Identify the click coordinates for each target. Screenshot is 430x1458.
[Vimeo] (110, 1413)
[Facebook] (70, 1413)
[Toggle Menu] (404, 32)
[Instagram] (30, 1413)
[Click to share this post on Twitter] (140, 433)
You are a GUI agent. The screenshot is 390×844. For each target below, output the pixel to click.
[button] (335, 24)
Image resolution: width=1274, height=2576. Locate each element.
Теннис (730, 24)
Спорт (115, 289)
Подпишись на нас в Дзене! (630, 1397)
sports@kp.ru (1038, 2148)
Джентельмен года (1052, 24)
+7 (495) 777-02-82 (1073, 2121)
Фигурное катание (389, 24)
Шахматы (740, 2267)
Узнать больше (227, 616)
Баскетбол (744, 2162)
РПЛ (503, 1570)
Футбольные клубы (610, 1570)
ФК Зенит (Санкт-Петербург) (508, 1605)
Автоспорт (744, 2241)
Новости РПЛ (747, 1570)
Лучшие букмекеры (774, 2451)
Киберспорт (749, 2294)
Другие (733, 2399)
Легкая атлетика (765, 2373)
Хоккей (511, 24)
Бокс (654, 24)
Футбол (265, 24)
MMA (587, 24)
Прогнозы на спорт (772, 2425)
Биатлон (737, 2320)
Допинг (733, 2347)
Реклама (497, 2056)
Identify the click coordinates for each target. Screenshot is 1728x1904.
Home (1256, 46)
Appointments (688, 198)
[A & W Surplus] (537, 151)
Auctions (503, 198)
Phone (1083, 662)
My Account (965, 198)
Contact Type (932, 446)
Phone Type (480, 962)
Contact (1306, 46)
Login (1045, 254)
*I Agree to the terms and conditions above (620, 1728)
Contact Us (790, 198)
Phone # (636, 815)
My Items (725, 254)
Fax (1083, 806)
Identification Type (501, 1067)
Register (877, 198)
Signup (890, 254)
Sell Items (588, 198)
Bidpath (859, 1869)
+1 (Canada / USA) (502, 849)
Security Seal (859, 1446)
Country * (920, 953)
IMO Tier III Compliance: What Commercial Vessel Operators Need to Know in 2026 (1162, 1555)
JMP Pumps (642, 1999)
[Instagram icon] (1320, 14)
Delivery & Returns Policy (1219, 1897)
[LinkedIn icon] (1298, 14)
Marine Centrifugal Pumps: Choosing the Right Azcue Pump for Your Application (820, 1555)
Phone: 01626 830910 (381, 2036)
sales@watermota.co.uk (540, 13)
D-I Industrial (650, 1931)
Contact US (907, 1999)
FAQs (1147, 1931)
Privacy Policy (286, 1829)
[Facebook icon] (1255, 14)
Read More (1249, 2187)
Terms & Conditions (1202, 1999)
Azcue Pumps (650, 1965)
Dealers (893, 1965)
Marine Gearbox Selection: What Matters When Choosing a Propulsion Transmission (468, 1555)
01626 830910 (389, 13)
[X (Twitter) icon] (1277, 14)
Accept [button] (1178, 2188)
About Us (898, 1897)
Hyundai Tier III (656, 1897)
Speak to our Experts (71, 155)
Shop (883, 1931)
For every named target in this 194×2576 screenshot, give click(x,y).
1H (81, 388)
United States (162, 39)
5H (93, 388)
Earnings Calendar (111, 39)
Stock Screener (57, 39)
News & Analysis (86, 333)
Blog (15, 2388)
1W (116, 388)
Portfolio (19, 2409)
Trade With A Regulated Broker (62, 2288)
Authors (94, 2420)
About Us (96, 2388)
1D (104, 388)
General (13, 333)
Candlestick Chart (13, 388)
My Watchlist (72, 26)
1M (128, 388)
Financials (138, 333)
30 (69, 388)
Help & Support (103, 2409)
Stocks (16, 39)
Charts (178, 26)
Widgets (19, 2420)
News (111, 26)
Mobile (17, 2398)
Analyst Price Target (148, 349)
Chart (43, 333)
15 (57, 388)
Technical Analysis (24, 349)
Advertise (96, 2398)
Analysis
^^^^^^^^
Your task is to reproduce all the data exactly as shown.

Identify the click coordinates for each target. Screenshot is 430x1458.
[Vimeo] (110, 1413)
[Facebook] (70, 1413)
[Toggle Menu] (404, 32)
[Instagram] (30, 1413)
[Click to share this post on Twitter] (140, 433)
You are a GUI agent. The screenshot is 390×844. For each target below, output the pixel to click.
[button] (335, 24)
Image resolution: width=1274, height=2576. Locate each element.
Теннис (730, 24)
Спорт (115, 289)
Подпишись на нас в Дзене! (630, 1397)
sports@kp.ru (1038, 2148)
Джентельмен года (1052, 24)
+7 (495) 777-02-82 (1073, 2121)
Фигурное катание (389, 24)
Шахматы (740, 2267)
Узнать больше (227, 616)
Баскетбол (744, 2162)
РПЛ (503, 1570)
Футбольные клубы (610, 1570)
ФК Зенит (Санкт-Петербург) (508, 1605)
Автоспорт (744, 2241)
Новости РПЛ (747, 1570)
Лучшие букмекеры (774, 2451)
Киберспорт (749, 2294)
Другие (733, 2399)
Легкая атлетика (765, 2373)
Хоккей (511, 24)
Бокс (654, 24)
Футбол (265, 24)
MMA (587, 24)
Прогнозы на спорт (772, 2425)
Биатлон (737, 2320)
Допинг (733, 2347)
Реклама (497, 2056)
Identify the click coordinates for each target. Screenshot is 1728x1904.
Home (1256, 46)
Appointments (688, 198)
[A & W Surplus] (537, 151)
Auctions (503, 198)
Phone (1083, 662)
My Account (965, 198)
Contact Type (932, 446)
Phone Type (480, 962)
Contact (1306, 46)
Login (1045, 254)
*I Agree to the terms and conditions above (620, 1728)
Contact Us (790, 198)
Phone # (636, 815)
My Items (725, 254)
Fax (1083, 806)
Identification Type (501, 1067)
Register (877, 198)
Signup (890, 254)
Sell Items (588, 198)
Bidpath (859, 1869)
+1 (Canada / USA) (502, 849)
Security Seal (859, 1446)
Country * (920, 953)
IMO Tier III Compliance: What Commercial Vessel Operators Need to Know in 2026 (1162, 1555)
JMP Pumps (642, 1999)
[Instagram icon] (1320, 14)
Delivery & Returns Policy (1219, 1897)
[LinkedIn icon] (1298, 14)
Marine Centrifugal Pumps: Choosing the Right Azcue Pump for Your Application (820, 1555)
Phone: 01626 830910 (381, 2036)
sales@watermota.co.uk (540, 13)
D-I Industrial (650, 1931)
Contact US (907, 1999)
FAQs (1147, 1931)
Privacy Policy (286, 1829)
[Facebook icon] (1255, 14)
Read More (1249, 2187)
Terms & Conditions (1202, 1999)
Azcue Pumps (650, 1965)
Dealers (893, 1965)
Marine Gearbox Selection: What Matters When Choosing a Propulsion Transmission (468, 1555)
01626 830910 (389, 13)
[X (Twitter) icon] (1277, 14)
Accept [button] (1178, 2188)
About Us (898, 1897)
Hyundai Tier III (656, 1897)
Speak to our Experts (71, 155)
Shop (883, 1931)
For every named target in this 194×2576 screenshot, give click(x,y).
1H (81, 388)
United States (162, 39)
5H (93, 388)
Earnings Calendar (111, 39)
Stock Screener (57, 39)
News & Analysis (86, 333)
Blog (15, 2388)
1W (116, 388)
Portfolio (19, 2409)
Trade With A Regulated Broker (62, 2288)
Authors (94, 2420)
About Us (96, 2388)
1D (104, 388)
General (13, 333)
Candlestick Chart (13, 388)
My Watchlist (72, 26)
1M (128, 388)
Financials (138, 333)
30 (69, 388)
Help & Support (103, 2409)
Stocks (16, 39)
Charts (178, 26)
Widgets (19, 2420)
News (111, 26)
Mobile (17, 2398)
Analyst Price Target (148, 349)
Chart (43, 333)
15 (57, 388)
Technical Analysis (24, 349)
Advertise (96, 2398)
Analysis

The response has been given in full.